At breakfast this morning, Josh was messaging my cousins about Making a Murderer, so out of genuine curiosity I asked him what the draw was.
“It’s the mystery,” he said with confidence.
I wasn't satisfied. “There are good mysteries in the world, too. Like the mysteries of God and stuff. Are those just as enthralling?” I asked.
“Mm-hmm,” he nodded, both of us knowing that’s the right answer; both of us knowing that’s not the most honest one.
He thought about it for a second, and then it came to him. “Really, what it is is that we all have this innate sense of justice. No one wants to see a guilty man walk free, and no one wants to see an innocent man suffer.”
Yes, that actually makes a lot of sense, and is also more along the lines of those good mysteries of God and stuff that truly are the most enthralling. We like stories, and we want justice.
The thing about these programs, however, is that they don’t seem to satisfy that innate sense of justice that comes preinstalled in the human soul.
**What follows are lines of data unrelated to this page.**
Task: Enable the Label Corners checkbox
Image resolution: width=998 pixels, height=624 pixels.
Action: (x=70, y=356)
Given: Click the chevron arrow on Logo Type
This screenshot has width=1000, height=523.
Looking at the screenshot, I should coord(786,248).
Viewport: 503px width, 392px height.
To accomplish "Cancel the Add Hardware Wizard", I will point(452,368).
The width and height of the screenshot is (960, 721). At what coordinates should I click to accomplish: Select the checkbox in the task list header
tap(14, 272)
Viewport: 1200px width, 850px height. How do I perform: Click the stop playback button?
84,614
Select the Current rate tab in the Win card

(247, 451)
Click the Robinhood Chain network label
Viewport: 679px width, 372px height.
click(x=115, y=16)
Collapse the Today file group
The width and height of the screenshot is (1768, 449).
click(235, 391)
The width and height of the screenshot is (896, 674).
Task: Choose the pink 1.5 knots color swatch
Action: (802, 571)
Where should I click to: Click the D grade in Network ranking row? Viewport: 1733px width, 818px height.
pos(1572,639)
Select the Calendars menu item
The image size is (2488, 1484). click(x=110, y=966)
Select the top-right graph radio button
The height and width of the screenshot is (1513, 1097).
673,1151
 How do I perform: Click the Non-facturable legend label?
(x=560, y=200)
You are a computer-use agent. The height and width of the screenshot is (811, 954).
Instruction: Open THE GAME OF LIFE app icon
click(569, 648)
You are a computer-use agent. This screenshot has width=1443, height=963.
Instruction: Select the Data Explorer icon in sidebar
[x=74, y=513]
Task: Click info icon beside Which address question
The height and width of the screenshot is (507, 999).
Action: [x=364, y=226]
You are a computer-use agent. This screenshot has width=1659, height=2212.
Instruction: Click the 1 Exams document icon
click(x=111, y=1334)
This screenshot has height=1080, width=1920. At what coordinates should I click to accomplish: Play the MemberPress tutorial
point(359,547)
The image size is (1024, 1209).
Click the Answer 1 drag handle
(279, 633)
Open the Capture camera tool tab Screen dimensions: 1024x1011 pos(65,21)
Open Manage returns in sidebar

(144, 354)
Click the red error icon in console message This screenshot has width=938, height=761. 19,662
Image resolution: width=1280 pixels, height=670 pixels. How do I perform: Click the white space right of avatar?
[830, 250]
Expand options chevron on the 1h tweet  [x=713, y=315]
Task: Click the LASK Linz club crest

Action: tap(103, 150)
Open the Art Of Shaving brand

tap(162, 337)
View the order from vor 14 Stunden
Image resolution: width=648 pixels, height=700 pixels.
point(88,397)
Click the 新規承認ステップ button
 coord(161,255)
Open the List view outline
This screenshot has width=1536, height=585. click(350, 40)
They actually seem to exploit it to the point that we’re not even sure what justice looks like anymore.
Josh has just finished the last episode of Making a Murderer, and has also done some research on the case outside of the show. Not only is he trying to decide if Steven Avery is innocent or guilty, he’s also trying to decide if the creators of the show are innocent or guilty. Because, he says, in a court of law, evidence cannot be withheld for the sake of justice. But on Netflix, it absolutely can for the sake of entertainment.